Collect Food for Composting
That apple core from lunch? Grape stem after snack? Egg shells after breakfast? Don't throw them away! Teach your kids how composting adds to soil for a future veggie or flower garden that they can help plan. Keep a sealed container under your sink and instruct your kids what is/isn't OK to compost. A great resource for composting guidelines is the US Environmental Protection Agency.
Recycle School Papers
Photo credit: Pixaby
It seems every day kids come home with worksheets and piles of assorted papers. After going through the work with your kids and confirming that they no longer need to keep them, take a paper shopping bag that's too tattered to reuse and have your child put their papers in there to recycle. You can also have a designated bin for paper. Most town recycling takes paper, but many schools, churches and nonprofits have a bin specifically for paper recycling, like Abitibi Paper Retriever.

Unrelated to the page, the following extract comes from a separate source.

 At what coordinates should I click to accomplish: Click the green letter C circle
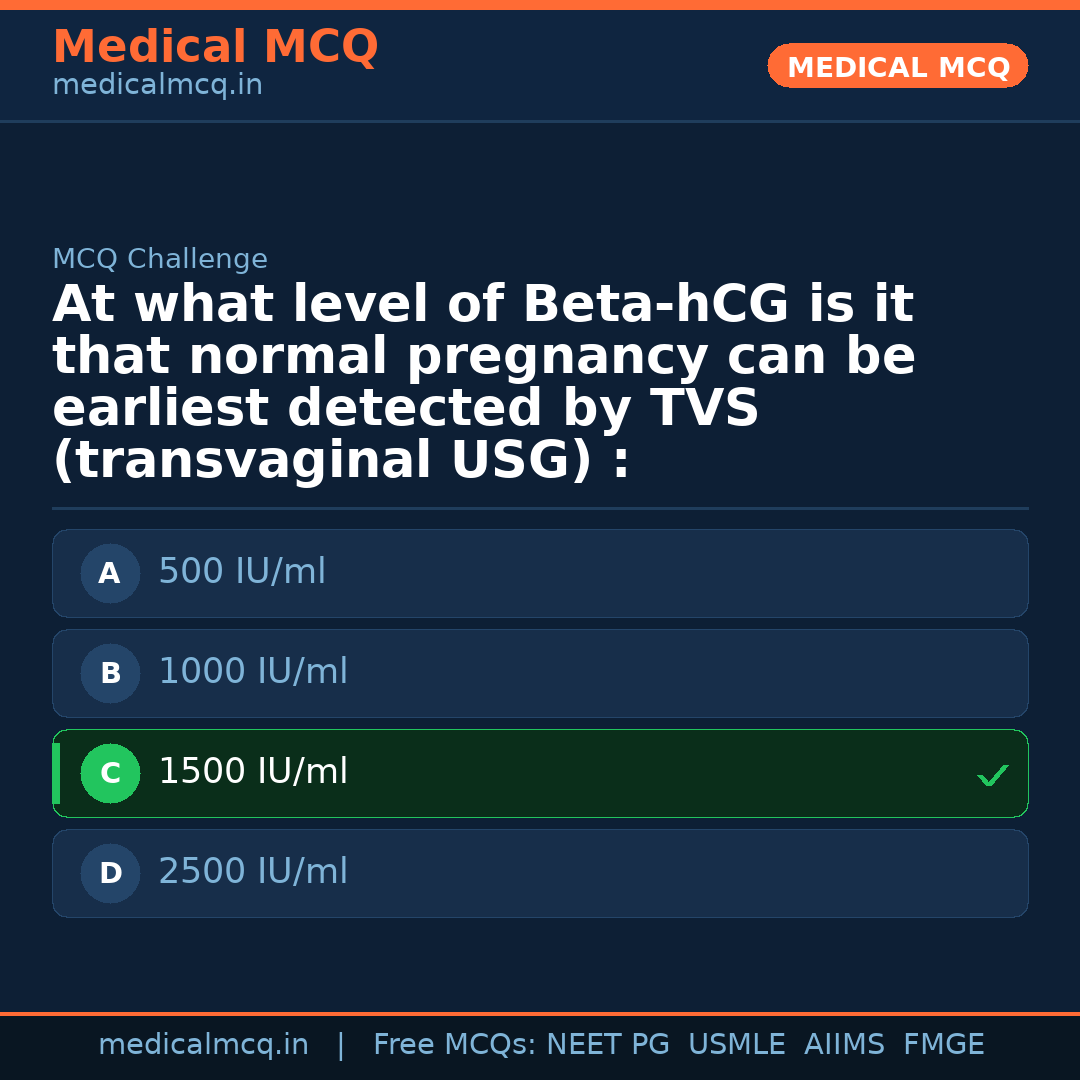(110, 774)
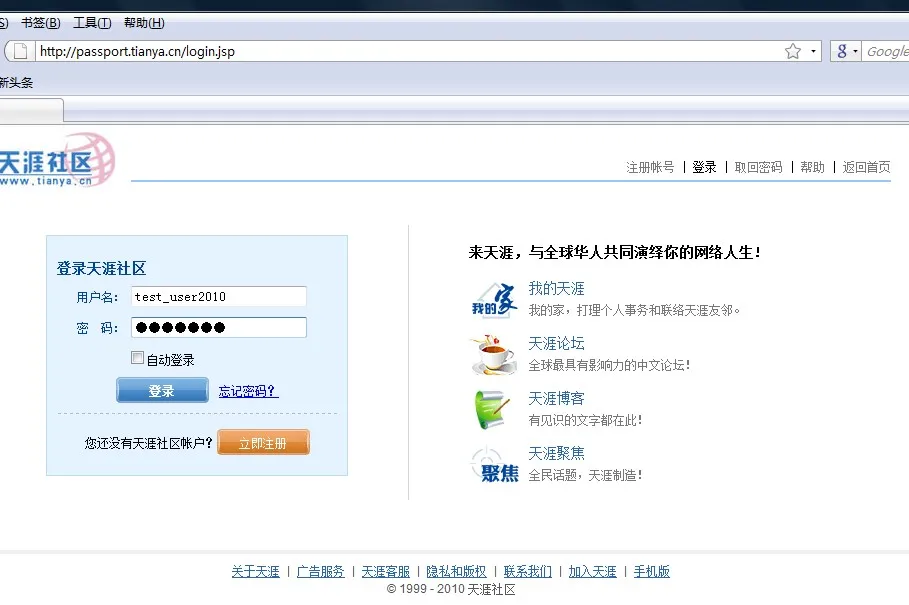909x605 pixels.
Task: Click the 用户名 input field
Action: 219,297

Most kids don't think twice about keeping the faucet running while brushing their teeth or playing with a hose in the yard. Talk to your kids about what a valuable resource water is, and brainstorm ideas that your whole family can do to help reduce your water waste.For example, try shortening your showers by setting a timer or bathing two little ones at once in the tub. Ask your kids what other ways they can conserve their water use -- they're bound to come up with some great ideas.
Make Saving Electricity a Game
Kids love a challenge, especially when you make it a fun one, and saving electricity is another way to go green while at home. Hand out a sticker every time one of your kids turn off the lights when leaving a room, or try having a night where you don't use any electricity. Making your kids aware that energy is used each time they flip a switch or plug their electronic device in to be charged may make them realize how much electricity they use on a daily basis.

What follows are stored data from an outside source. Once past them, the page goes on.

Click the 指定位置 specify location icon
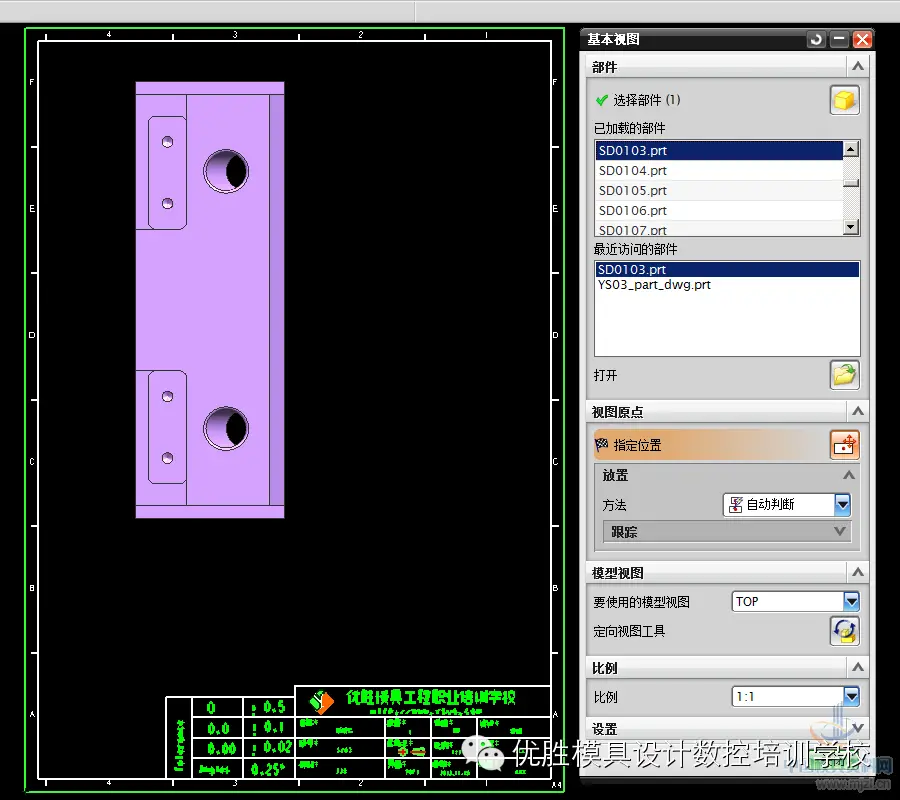 click(844, 445)
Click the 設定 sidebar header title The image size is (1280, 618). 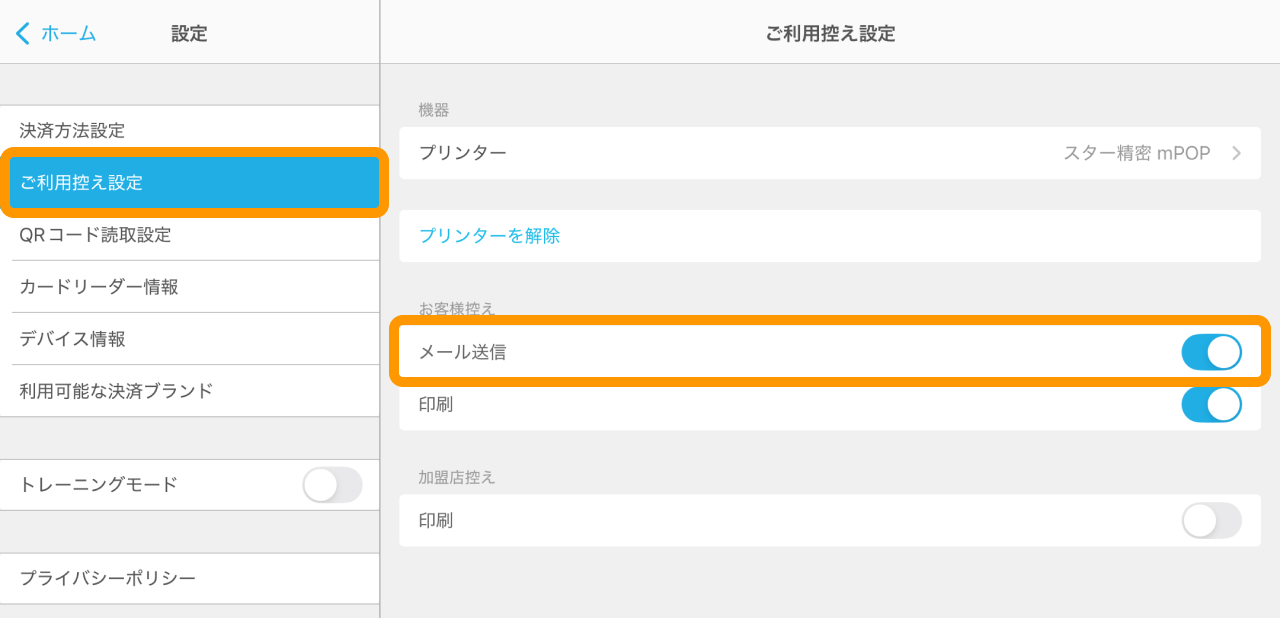(x=189, y=33)
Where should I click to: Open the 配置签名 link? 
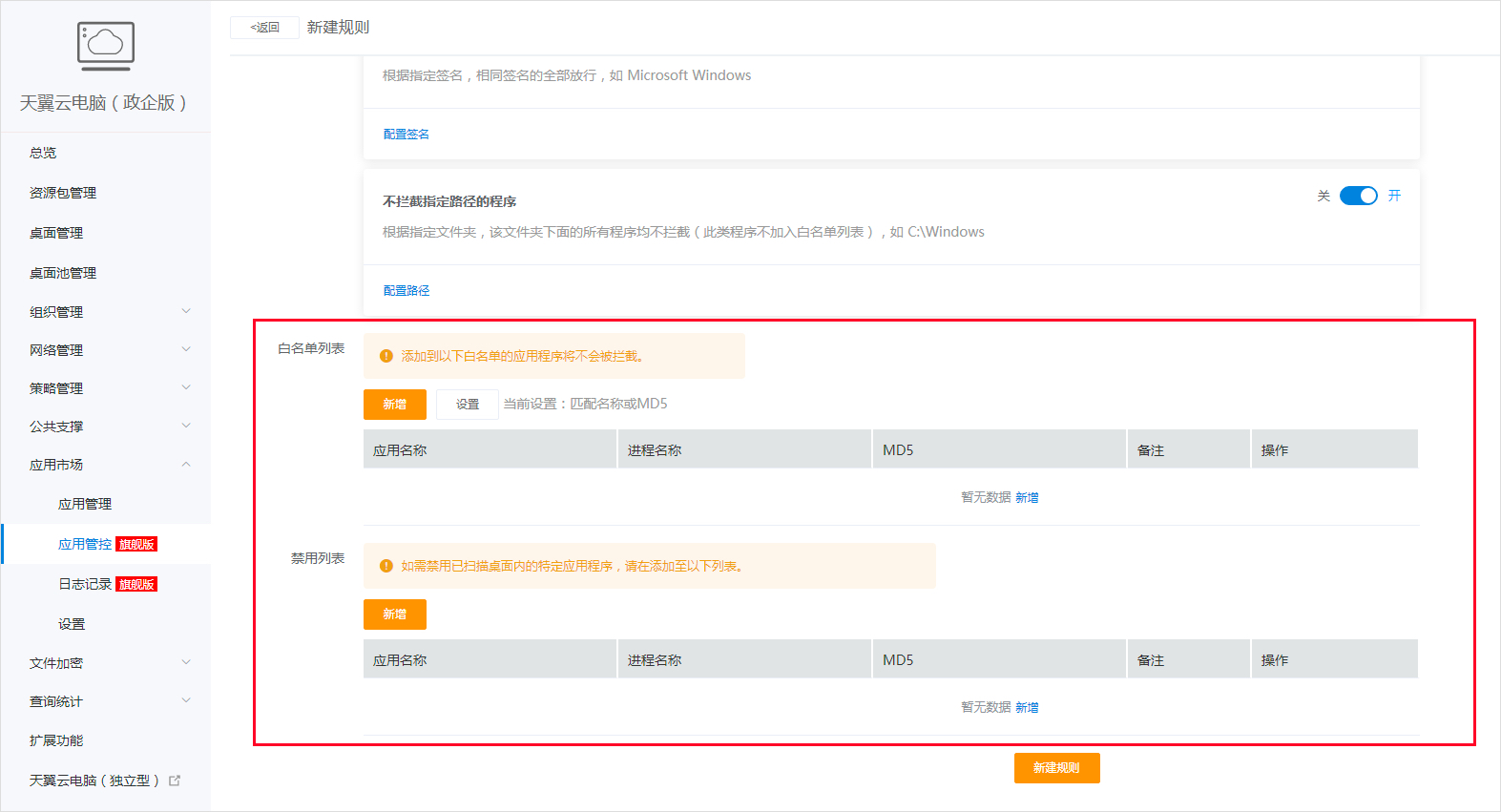point(406,135)
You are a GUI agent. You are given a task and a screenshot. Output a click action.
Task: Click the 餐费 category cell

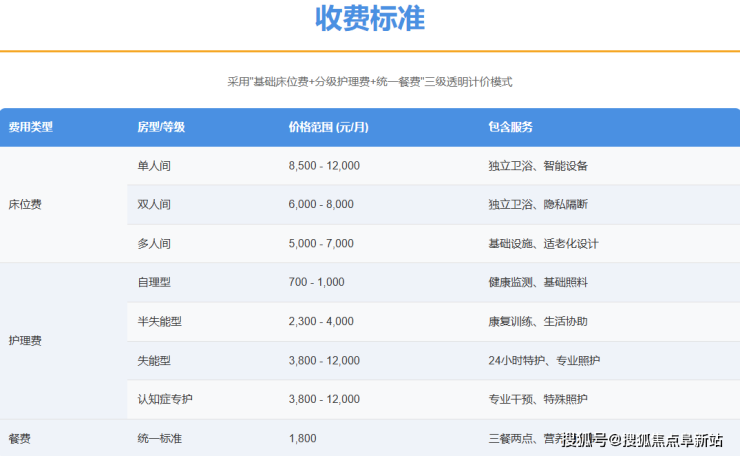click(19, 438)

Use Cloth Instead of Paper Goods
Photo source: Flickr/eraphernalia_vintage
Another easy way to teach your kids to go green is to encourage the use of cloth instead of paper whenever possible. For example, make sure your bathroom is stocked with clean hand towels instead of paper towels. Same for wiping up messes — having a cloth handy instead of paper goods gives kids the signal that they are preventing another item from entering a landfill. Our family uses cloth napkins at every meal and we just toss them in with our regular laundry.
Do a Neighborhood Cleanup
Take a walk with your kids down your street with a bag and collect any trash you come across. (Make sure to wear rubber gloves!)Turn it into a scavenger hunt by finding as many pieces of trash or bottles as possible. Many families choose Earth Day to do this type of project, but you can do it as often as you like.
Shop at Thrift Stores
Photo credit: Pixaby
Kids love toys and new things. Instead of going to a regular store, try shopping at your local thrift store for toys, books, and clothing. Our kids love finding treasures and it shows them what awesome finds there are in such places. We've found amazing books, clothing, and toys that were practically new but a fraction of the original cost!

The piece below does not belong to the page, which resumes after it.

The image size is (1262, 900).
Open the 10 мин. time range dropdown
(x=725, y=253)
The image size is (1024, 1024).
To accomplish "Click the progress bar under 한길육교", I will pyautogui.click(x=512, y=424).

Do a Scavenger Hunt While Shopping
While walking through the supermarket, ask your kids which products have the least amount of packaging. This is a fun and interesting way to help them see that a bag of pretzels is a greener choice than a box of pretzels with a bag inside of the box. Let your kids help choose the items they think have the least packaging, purchase them, and then recycle every part of the product when finished.